Le carton, un emballage primaire et secondaire
Le carton gagne du terrain au détriment du plastique, notamment chez les marques bio. Qu’il s’agisse de Couleur Caramel, de Zao ou de Bo.ho, elles ont toutes opté depuis longtemps pour des écrins en carton issus de forêts FSC (éco-gérées) pour toutes leurs références maquillage. D’autres acteurs profitent d’un nouveau lancement (comme SoBio Etic) pour se convertir au carton.
Pour les emballages secondaires aussi, le carton s’impose. Il remplace peu à peu les blisters en plastique, et les sleeves (enveloppe en plastique scellée).
De grandes difficultés persistent
Parvenir à créer un maquillage parfaitement clean tout en apportant les mêmes avantages qu’un maquillage classique est un véritable casse-tête aujourd’hui.
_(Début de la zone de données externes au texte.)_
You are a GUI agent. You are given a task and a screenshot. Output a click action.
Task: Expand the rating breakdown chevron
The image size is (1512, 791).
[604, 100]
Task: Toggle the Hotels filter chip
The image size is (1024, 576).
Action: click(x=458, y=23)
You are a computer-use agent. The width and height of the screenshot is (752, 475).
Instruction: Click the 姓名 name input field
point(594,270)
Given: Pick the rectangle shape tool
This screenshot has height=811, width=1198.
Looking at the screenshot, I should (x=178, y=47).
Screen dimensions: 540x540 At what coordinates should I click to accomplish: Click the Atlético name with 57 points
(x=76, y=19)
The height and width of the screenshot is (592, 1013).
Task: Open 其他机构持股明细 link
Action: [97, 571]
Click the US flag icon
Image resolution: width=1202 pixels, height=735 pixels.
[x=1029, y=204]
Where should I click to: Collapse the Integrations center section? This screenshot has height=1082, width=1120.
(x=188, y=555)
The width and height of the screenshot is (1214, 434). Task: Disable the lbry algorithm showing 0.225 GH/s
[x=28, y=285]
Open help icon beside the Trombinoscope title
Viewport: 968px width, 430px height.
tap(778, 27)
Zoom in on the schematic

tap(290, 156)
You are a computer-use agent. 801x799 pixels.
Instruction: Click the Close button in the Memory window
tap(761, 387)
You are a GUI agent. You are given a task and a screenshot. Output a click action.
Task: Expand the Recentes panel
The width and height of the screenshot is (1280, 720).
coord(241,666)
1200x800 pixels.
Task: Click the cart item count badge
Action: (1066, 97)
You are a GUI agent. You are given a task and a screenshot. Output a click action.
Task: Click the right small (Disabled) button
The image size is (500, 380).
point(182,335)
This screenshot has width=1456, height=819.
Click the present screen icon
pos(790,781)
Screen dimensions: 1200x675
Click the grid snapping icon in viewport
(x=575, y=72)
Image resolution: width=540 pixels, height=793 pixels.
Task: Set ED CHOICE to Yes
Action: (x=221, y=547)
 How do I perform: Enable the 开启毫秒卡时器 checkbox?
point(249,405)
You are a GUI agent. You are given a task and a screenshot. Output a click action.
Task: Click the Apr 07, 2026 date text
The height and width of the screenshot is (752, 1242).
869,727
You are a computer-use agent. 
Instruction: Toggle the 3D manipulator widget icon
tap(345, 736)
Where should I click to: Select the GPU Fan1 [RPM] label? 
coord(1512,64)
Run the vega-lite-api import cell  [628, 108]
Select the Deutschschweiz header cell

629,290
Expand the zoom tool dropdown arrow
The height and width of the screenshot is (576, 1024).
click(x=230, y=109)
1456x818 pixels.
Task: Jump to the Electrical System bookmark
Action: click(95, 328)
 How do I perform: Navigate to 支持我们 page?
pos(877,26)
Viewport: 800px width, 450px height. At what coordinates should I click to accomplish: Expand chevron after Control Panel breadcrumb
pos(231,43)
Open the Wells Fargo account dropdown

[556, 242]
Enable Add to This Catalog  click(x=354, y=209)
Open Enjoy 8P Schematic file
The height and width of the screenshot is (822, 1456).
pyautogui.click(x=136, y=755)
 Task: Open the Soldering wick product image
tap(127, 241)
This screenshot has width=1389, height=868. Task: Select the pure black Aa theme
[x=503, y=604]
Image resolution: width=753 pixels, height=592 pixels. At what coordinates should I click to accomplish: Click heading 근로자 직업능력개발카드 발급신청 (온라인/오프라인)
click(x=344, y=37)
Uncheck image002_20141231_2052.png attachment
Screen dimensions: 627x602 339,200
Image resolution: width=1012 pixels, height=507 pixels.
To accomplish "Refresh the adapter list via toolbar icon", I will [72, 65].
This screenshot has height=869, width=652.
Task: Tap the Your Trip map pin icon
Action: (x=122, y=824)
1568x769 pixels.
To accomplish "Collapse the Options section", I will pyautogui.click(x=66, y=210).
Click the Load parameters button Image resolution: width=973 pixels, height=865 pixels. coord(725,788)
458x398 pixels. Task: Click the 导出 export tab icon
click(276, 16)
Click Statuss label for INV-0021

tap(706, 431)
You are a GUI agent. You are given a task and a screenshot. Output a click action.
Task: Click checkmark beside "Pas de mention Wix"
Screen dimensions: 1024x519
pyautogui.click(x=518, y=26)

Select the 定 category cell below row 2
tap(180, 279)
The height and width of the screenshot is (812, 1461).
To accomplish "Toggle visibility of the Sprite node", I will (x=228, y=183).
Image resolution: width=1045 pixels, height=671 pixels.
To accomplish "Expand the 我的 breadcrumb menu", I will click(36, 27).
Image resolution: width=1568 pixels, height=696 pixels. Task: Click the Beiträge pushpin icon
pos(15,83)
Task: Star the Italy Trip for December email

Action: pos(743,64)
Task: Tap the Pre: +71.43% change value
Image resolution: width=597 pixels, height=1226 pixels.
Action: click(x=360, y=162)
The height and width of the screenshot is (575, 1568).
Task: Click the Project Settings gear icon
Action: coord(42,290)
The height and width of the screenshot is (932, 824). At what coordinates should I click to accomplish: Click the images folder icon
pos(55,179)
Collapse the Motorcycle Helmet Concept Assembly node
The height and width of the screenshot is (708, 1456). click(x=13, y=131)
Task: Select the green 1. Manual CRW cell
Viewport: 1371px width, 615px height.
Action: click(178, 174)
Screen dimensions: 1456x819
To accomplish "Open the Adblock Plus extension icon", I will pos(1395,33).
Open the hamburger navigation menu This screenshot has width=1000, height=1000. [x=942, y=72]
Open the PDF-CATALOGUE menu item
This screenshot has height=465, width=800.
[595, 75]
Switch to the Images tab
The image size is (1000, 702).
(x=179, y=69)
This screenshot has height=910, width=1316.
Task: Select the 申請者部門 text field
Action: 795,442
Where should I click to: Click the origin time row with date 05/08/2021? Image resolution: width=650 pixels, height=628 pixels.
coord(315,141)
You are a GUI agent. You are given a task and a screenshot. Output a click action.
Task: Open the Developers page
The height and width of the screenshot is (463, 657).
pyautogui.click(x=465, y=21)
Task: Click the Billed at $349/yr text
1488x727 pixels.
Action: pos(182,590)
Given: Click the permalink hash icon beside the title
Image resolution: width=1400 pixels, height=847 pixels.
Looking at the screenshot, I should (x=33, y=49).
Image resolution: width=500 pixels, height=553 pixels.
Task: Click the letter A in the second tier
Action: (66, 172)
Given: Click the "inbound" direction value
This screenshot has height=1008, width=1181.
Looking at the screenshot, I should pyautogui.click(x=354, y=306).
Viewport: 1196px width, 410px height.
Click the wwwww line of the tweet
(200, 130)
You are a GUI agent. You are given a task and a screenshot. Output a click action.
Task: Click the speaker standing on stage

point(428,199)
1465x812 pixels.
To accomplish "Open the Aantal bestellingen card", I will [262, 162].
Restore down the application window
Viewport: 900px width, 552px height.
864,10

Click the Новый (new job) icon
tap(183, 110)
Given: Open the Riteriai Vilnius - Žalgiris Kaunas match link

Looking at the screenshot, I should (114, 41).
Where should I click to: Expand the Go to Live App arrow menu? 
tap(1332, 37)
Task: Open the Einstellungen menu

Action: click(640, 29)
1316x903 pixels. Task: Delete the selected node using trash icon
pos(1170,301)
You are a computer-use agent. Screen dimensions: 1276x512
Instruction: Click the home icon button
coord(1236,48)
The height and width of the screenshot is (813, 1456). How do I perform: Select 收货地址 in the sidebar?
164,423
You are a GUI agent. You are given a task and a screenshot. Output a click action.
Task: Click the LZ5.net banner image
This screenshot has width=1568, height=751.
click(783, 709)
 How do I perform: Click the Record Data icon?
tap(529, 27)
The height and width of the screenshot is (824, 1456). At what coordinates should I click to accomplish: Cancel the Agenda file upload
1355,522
Sensorialité et performance, un changement d’exigences
Les grandes signatures du maquillage, qu’il s’agisse de marques de luxe ou d’acteurs reconnus en grandes et moyennes surface, ont plus de difficultés à se tourner vers le Clean. Si elles affichent haut et fort leurs engagements RSE en matière de sourcing et de recyclabilité (efforts sur le packaging) ce sont les formules qui posent le plus de problèmes. Certes, Guerlain a conduit sa Terracotta à afficher 96% d’ingrédients d’origine naturelle et a lancé un fond de teint affichant un taux de naturalité particulièrement élevé. Même stratégie chez Dior avec le baume Rouge Dior et chez L’Oréal Paris qui lance son premier mascara à 99% d’origine naturelle, mais toutes ces initiatives sont une goutte d’eau dans le nombre de références en maquillage. Pourquoi ? Lorsqu’on a habitué ses consommatrices à des textures ultra sensorielles, des finis imperceptibles mais ultra résistants, des packs ultra sophistiqués et luxueux, le pas est difficile à franchir.
Un rayon à forte logistique : un frein au Clean
Tous les distributeurs le savent : le rayon maquillage est l’un des plus compliqués à gérer. Il y a pléthore de références, démultipliées par le nombre élevé de teintes, dont certaines ont une rotation de ventes bien plus fortes que d’autres. Il faut des testeurs, et vérifier sans cesse qu’ils restent propres. Les meubles de vente sont imposants et que dire des hypermarchés où les produits sont présentés sous blisters plastiques pour les voir en transparence, tout en restant inviolables ? Cette énorme logistique explique aussi la difficulté à transformer les packagings, tout en respectant le cahier des charges des distributeurs, et pourquoi ce sont des marques confidentielles, vendues sur internet ou ayant leurs propres points de vente, qui parviennent à faire avancer le marché du maquillage Clean.
Le maquillage en est finalement au même point que le soin il y a quelques années : au tout début du Clean. Mais, grâce aux demandes des consommatrices et à la création de matières premières plus performantes, nul doute que le paysage du make-up Clean va véritablement changer dans les prochaines années. Une affaire à suivre de près.